Dataset entries:
────────────────
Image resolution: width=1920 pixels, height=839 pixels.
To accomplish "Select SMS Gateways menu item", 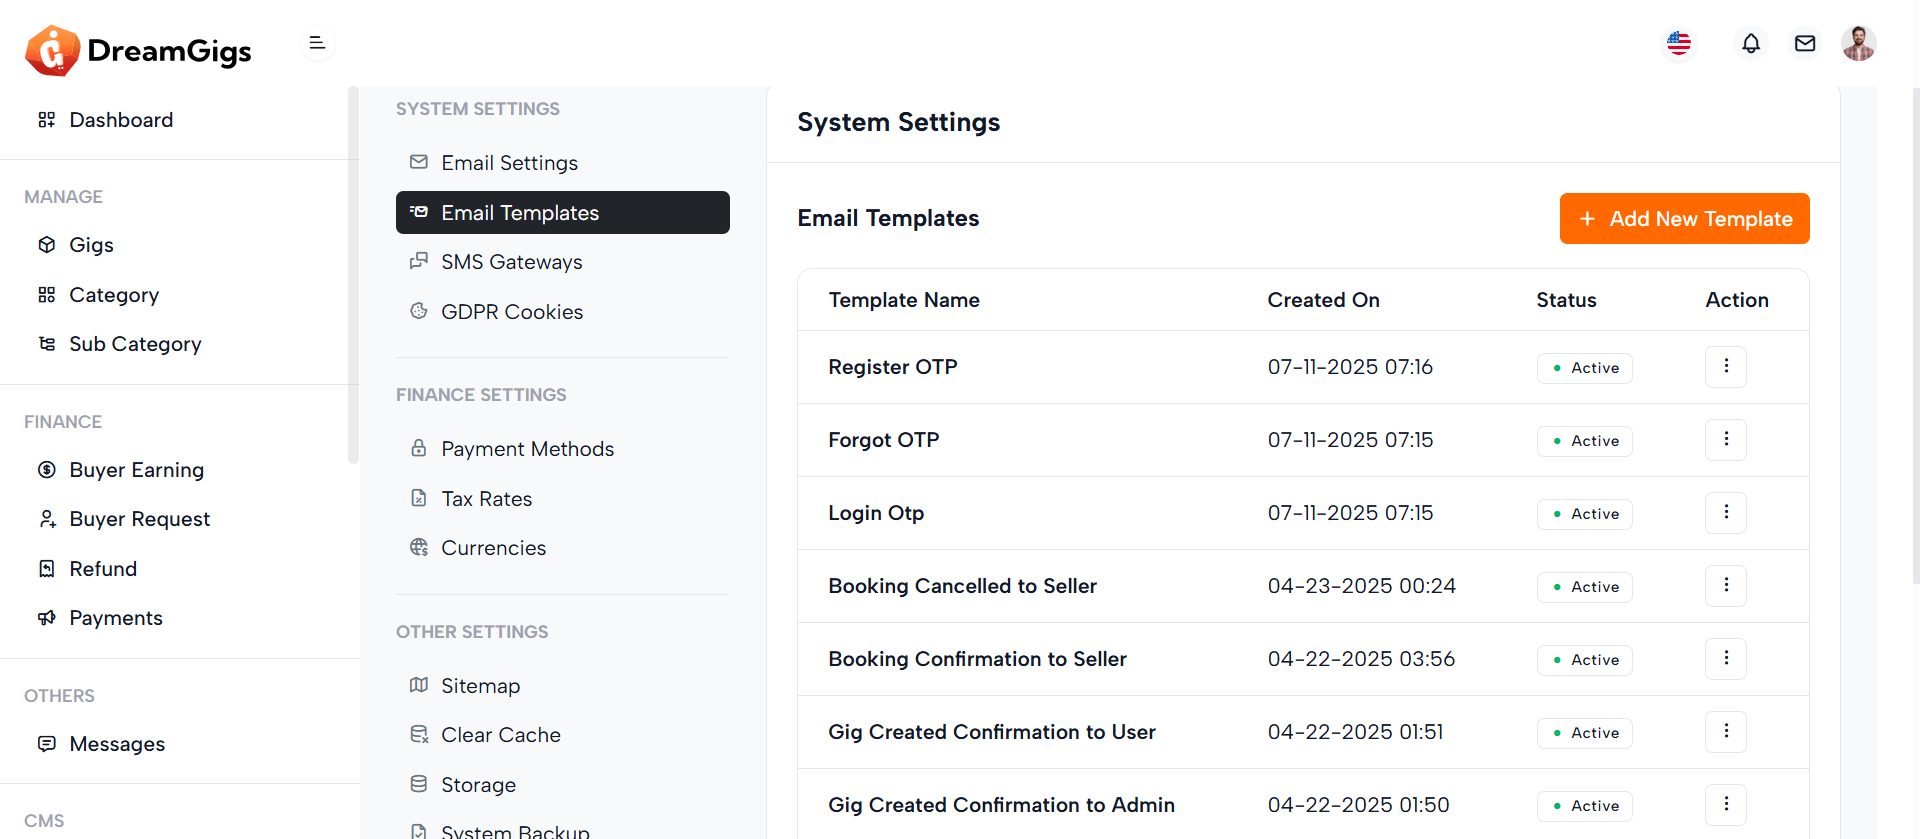I will (511, 262).
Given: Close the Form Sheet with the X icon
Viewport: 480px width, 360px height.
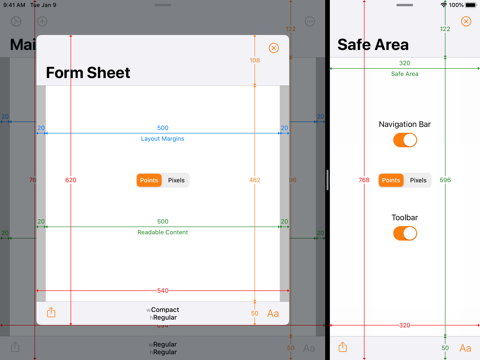Looking at the screenshot, I should tap(274, 48).
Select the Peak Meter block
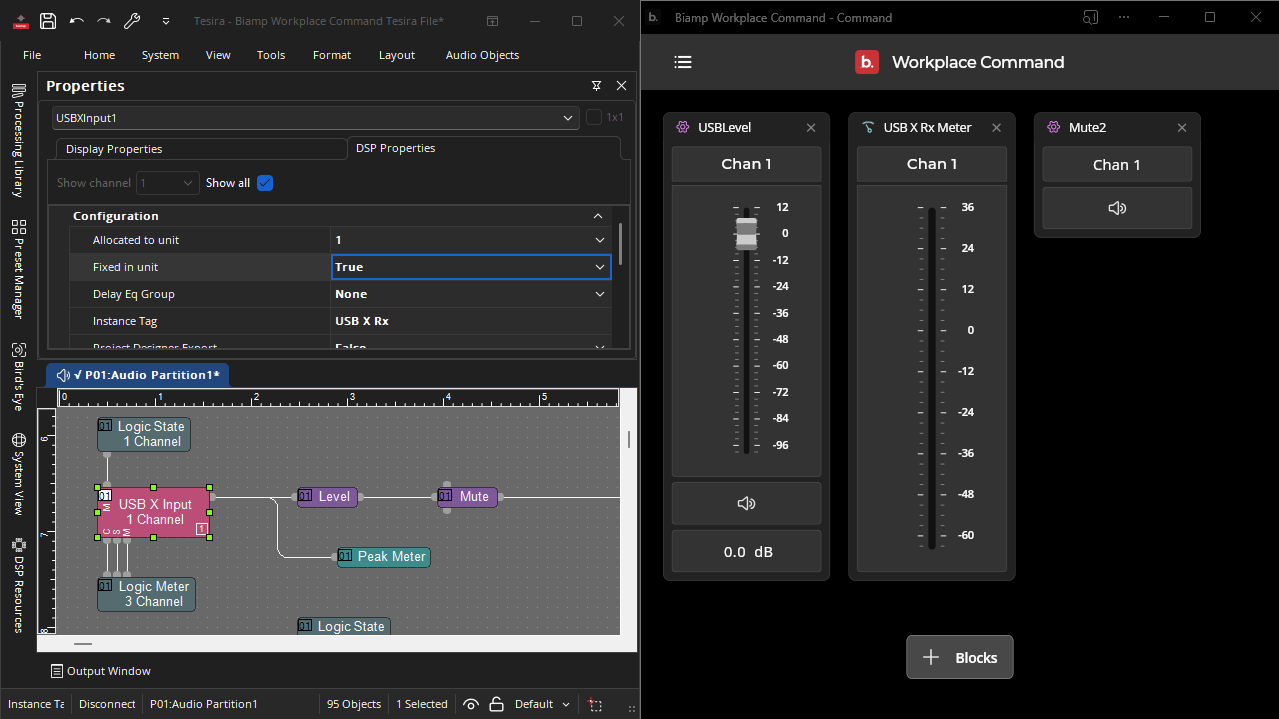 391,557
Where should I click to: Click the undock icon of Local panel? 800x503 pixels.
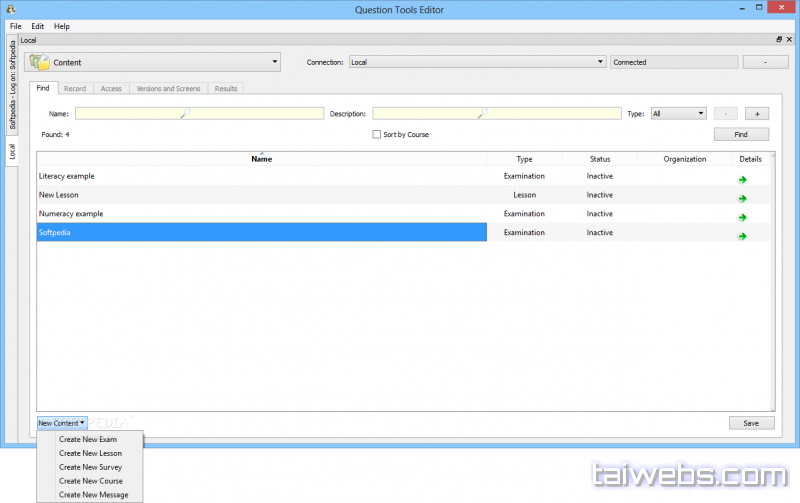tap(779, 39)
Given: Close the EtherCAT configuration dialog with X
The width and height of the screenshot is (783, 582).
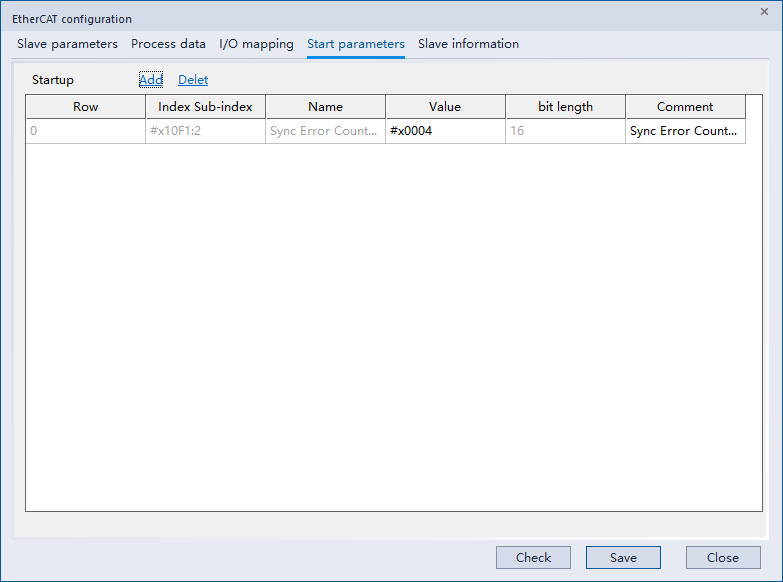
────────────────
= WORK ITEM =
Write out exactly the lines from the one containing "Given: Close the Form Sheet with the X icon" to the last line of the records above, both included, and leave out any pictures.

= RESULT OF THIS TASK =
Given: Close the Form Sheet with the X icon
Viewport: 480px width, 360px height.
Looking at the screenshot, I should tap(274, 48).
Select the Peak Meter block
 391,557
Where should I click to: Click the undock icon of Local panel? 800x503 pixels.
tap(779, 39)
Given: Close the EtherCAT configuration dialog with X
The width and height of the screenshot is (783, 582).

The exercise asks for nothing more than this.